E la popolarità del d’Azeglio contribuì infatti assaissimo a mantener l’ordine e a ricondurre la quiete.
Sotto il ministero Gioberti il nostro protagonista, che non approvava l’andamento che il celebre filosofo imprimeva agli affari dello Stato, rifiutò la carica di sindaco di Torino, e d’indi in poi non prese altrimenti parte alle vicende politiche dello Stato che cogli assennati discorsi da esso di tempo in tempo proferiti in seno alla Camera Senatoria, discorsi tra i quali ci piace notare quello da lui pronunciato nel 1851 contro gli eccessi della stampa che rendevano impresa più che difficile il ben governare lo Stato; l’altro, col quale si fece a sostenitore della proposta di Cavour, feconda di avvenimenti sì fortunati all’Italia, e con cui si decideva la spedizione di Crimea.
Il d’Azeglio, ch’era direttore della Regia Galleria, officio al quale le sue cognizioni artistiche e l’amore tutto speciale col quale ha coltivato la pittura lo facevano più che altri adattissimo, dette la sua dimissione da quella carica nel 1854, perchè il governo si ostinava a restar sordo alle vive istanze colle quali egli il voleva indurre a provvedere di più adatta stanza le maravigliose ricchezze d’ogni genere che si chiudono negli uffici del Senato. Quanto fosse giusta e plausibile l’insistenza dell’Azeglio ognun lo comprendeva; e la prova migliore che possiamo addurre di quest’asserzione si è, che finalmente in questo medesimo anno, non appena il governo ha presentato un progetto di legge per operare il trasferimento della pinacoteca, le due Camere si sono data la più gran premura di approvarlo.
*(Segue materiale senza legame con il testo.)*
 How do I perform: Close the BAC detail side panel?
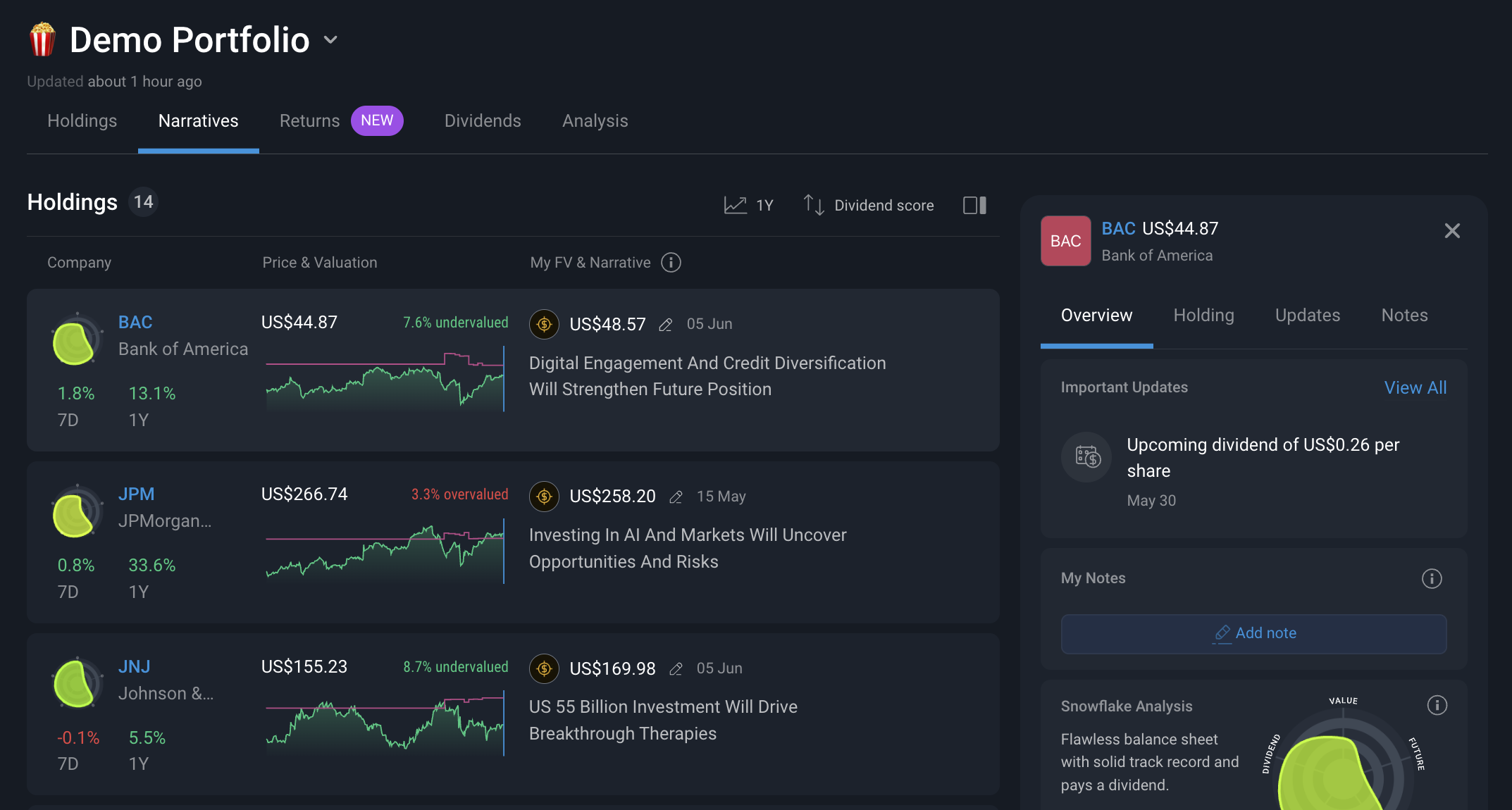click(x=1451, y=231)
Nè dobbiamo tralasciare, avanti di dar termine alla relazione di queste notizie, di mentovare ai nostri lettori che l’opera senza contrasto la più importante che il marchese Roberto abbia prodotto è quella della Reale Galleria illustrata, della quale il magnanimo re Carlo Alberto, come toccammo più sopra, gli fece l’onore di accettare la dedica e che il Luciano Basadonna con gran cura editò, opera che ora il Lemonnier ristampa per la sua biblioteca in quattro volumi, tralasciando tuttavia le incisioni dei capo-lavori descritti con sì mirabile precisione, e giudicati e apprezzati con imitabile gusto, e come solo il può fare chi nell’arte è maestro egli stesso.
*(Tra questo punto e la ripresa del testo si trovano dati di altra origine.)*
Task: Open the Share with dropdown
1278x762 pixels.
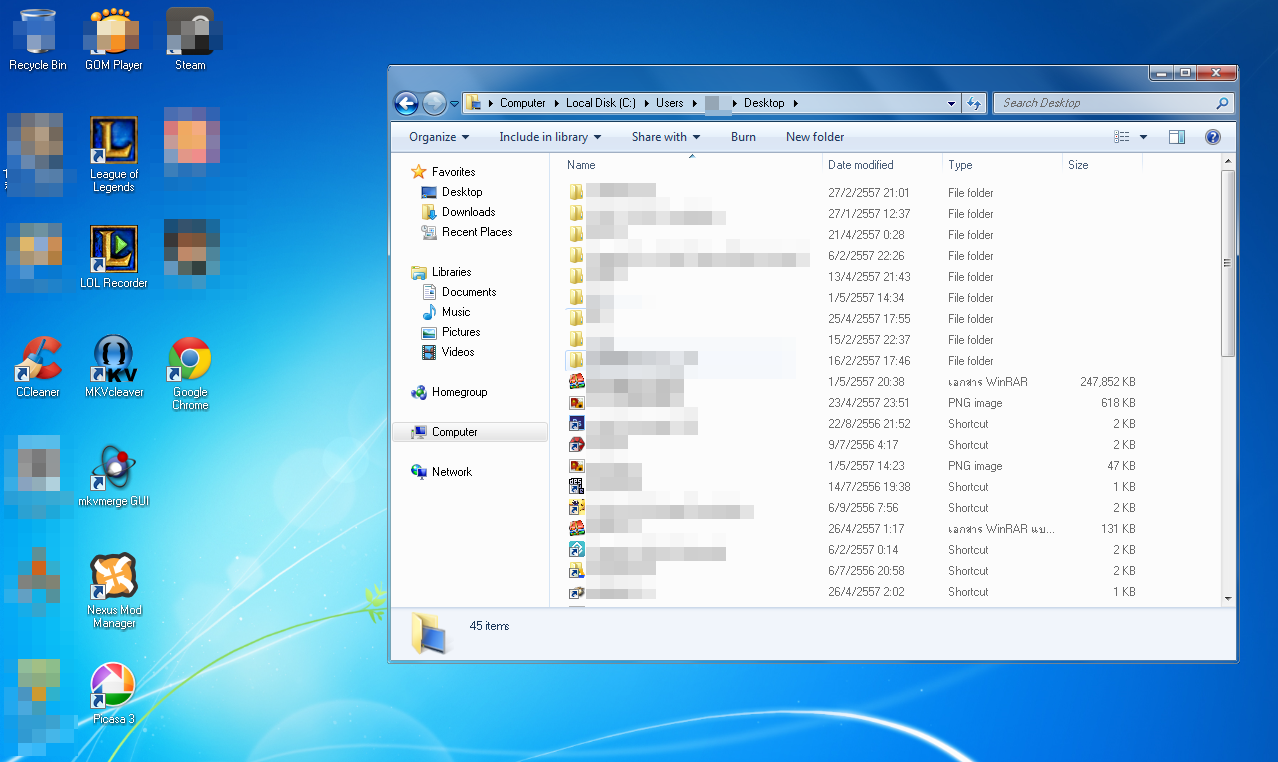Action: pos(665,137)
Oltre di ciò il marchese Roberto pubblicò vari opuscoli politici, ed in questi ultimi tempi alcuni articoli sul giornale il Diritto, opuscoli e articoli, che variamente giudicati, furono tuttavia letti e meditati con attenzione, come quelli che furon dettati dal senno di un uomo cui l’Italia deve riconoscere e riconobbe tra i suoi più illustri figliuoli.